_DATA LISTING_:
== == ==

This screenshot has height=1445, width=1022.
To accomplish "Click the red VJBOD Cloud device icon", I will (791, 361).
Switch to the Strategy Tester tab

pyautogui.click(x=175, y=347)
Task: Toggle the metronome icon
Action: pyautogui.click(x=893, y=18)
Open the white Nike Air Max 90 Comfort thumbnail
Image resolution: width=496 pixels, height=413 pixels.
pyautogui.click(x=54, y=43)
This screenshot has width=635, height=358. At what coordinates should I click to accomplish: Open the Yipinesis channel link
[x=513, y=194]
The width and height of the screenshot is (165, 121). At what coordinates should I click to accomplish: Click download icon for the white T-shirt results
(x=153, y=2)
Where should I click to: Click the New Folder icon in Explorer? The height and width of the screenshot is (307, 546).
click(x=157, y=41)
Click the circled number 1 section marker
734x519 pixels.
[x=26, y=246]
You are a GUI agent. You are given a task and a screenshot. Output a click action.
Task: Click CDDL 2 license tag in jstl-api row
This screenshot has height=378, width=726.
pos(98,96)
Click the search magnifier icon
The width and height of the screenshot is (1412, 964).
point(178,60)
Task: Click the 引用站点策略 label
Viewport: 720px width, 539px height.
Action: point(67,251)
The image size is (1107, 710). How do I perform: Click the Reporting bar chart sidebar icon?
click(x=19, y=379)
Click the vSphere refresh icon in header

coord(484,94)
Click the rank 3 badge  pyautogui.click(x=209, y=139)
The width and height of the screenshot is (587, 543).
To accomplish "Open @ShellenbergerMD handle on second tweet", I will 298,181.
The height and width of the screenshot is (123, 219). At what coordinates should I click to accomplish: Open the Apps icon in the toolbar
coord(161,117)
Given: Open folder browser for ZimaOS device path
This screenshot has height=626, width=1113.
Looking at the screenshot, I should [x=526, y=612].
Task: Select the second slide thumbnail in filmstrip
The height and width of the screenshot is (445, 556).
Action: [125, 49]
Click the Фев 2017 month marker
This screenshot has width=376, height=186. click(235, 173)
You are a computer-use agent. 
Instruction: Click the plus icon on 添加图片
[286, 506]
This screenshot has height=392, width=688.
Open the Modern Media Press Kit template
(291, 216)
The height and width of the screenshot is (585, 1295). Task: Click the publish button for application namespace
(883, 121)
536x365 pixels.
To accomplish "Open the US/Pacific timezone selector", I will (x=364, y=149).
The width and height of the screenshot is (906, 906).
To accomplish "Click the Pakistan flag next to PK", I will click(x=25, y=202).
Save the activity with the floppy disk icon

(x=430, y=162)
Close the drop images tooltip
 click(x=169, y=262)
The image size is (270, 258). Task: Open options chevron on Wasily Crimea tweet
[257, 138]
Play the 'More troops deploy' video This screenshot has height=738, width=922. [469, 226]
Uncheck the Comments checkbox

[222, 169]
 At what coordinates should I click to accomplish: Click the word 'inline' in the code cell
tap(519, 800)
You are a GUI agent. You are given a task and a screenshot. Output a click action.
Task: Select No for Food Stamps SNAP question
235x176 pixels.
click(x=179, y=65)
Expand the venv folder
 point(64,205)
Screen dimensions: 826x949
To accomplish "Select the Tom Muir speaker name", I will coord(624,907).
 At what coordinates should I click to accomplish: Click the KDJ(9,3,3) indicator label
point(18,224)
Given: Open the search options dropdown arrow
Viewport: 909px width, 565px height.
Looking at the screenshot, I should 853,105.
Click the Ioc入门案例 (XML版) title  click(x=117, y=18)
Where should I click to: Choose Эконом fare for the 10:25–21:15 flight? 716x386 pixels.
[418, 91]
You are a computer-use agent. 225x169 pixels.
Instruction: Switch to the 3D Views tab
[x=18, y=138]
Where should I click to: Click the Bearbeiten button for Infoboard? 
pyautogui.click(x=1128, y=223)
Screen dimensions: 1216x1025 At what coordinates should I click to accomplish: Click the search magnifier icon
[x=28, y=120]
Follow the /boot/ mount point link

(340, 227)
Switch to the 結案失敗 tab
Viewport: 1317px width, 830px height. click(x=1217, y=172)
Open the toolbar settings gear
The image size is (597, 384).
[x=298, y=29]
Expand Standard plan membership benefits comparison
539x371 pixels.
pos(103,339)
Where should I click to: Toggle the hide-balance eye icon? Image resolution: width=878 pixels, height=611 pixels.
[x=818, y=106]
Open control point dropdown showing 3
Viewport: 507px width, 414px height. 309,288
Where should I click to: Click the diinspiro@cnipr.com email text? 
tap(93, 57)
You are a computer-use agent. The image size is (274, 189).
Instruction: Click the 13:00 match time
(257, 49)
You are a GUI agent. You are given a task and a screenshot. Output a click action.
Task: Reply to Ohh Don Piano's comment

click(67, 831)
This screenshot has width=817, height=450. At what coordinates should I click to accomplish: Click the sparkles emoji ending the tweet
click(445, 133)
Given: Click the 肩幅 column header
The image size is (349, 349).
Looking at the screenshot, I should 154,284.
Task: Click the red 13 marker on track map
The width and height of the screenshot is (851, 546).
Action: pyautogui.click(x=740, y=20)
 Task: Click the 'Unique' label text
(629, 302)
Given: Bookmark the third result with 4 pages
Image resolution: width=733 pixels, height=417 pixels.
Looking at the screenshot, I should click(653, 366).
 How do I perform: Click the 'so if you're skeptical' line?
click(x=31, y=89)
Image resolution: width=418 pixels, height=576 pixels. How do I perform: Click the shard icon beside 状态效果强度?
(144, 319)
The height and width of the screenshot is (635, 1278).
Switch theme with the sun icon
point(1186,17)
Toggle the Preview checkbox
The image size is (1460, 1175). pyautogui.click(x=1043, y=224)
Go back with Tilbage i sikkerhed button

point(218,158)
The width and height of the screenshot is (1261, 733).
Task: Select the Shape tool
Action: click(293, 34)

== == ==

_GIVEN INSTRUCTION_: Copy the records word for word, starting with the line that contains "Image resolution: width=418" and going on through the end of the records.

_CORRECT RESULT_:
Image resolution: width=418 pixels, height=576 pixels. How do I perform: Click the shard icon beside 状态效果强度?
(144, 319)
The height and width of the screenshot is (635, 1278).
Switch theme with the sun icon
point(1186,17)
Toggle the Preview checkbox
The image size is (1460, 1175). pyautogui.click(x=1043, y=224)
Go back with Tilbage i sikkerhed button

point(218,158)
The width and height of the screenshot is (1261, 733).
Task: Select the Shape tool
Action: click(293, 34)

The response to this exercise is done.